The motivating factor to close Brothers is this: Most residents, regardless of skin color, don’t want a neighborhood where selling drugs, prostitution and murder is the norm. Those from the “gentrification terrorist cells” don’t want our kids to be offered pornography or crack cocaine when they go to a cornerstore for candy. Many of the people who feel this way, who Said describes as “well-heeled immigrants’ infiltrating the neighborhood,” are third-generation families who have been battling Brothers for years.  

People who live in close vicinity of Brothers (unlike Said who lives blocks away), citizens who s/he calls “self-interest groups,” are woken at night by screaming people and screeching tires all related to sales of drugs and sex. Gunfire is not unusual. 

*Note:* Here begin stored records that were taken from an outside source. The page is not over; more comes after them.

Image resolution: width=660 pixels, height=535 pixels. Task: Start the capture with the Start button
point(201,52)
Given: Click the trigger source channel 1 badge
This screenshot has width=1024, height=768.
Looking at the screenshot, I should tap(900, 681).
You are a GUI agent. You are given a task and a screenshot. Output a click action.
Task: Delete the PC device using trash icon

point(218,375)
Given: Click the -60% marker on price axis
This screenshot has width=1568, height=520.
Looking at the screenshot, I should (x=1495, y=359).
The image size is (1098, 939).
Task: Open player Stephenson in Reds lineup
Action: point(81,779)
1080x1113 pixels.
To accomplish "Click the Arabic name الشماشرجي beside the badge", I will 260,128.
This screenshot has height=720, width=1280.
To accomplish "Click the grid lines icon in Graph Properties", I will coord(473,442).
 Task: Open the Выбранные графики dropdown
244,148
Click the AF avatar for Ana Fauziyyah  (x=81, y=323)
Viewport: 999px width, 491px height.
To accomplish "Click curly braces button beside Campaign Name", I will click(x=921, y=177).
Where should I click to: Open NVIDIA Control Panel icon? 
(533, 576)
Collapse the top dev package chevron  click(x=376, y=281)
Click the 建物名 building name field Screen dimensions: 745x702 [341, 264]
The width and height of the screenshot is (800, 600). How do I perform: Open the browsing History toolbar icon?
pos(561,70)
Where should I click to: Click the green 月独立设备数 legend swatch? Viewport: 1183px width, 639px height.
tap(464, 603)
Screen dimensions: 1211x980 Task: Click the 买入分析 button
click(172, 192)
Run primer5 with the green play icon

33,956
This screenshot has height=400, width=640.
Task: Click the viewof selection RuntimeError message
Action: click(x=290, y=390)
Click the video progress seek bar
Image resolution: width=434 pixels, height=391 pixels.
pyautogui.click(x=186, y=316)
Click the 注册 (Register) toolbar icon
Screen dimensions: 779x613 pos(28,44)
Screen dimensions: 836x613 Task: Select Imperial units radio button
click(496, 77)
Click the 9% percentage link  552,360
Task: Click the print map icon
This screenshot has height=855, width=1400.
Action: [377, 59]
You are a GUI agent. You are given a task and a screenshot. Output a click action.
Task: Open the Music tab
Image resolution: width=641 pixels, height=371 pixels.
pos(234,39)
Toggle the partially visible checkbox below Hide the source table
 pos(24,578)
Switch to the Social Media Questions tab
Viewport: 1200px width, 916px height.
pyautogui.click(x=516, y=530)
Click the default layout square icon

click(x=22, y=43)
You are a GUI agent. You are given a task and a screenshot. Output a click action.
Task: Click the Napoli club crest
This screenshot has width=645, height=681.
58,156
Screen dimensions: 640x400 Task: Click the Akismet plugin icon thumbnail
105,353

Like many of Said’s “Hatemongering Yuppies” on my block, prior to the crackdown on Brothers I had a special morning ritual that befit my posh lifestyle: Before I walked my child to Malcolm X, I’d go in the yard and pick up used condoms, syringes, human feces, broken liquor bottles, and beer cans in brown bags. Is it my hosing of a drunk’s vomit off the sidewalk that Said calls a “modus operandi a form of racial cleansing to make room for more white people?” 

Said writes that “the Berkeley Police Department was used or manipulated “to justify the newcomers nefarious paranoia.” My neighbor said the last time she was in Brothers the cashier asked her to sign a petition protesting the illegal activities occurring on the store premises. This petition was in truth presented to the Berkeley City Council as a list of Brothers’ supporters. Said defends a business that operates “by whatever means (influencing or manipulating by deception).”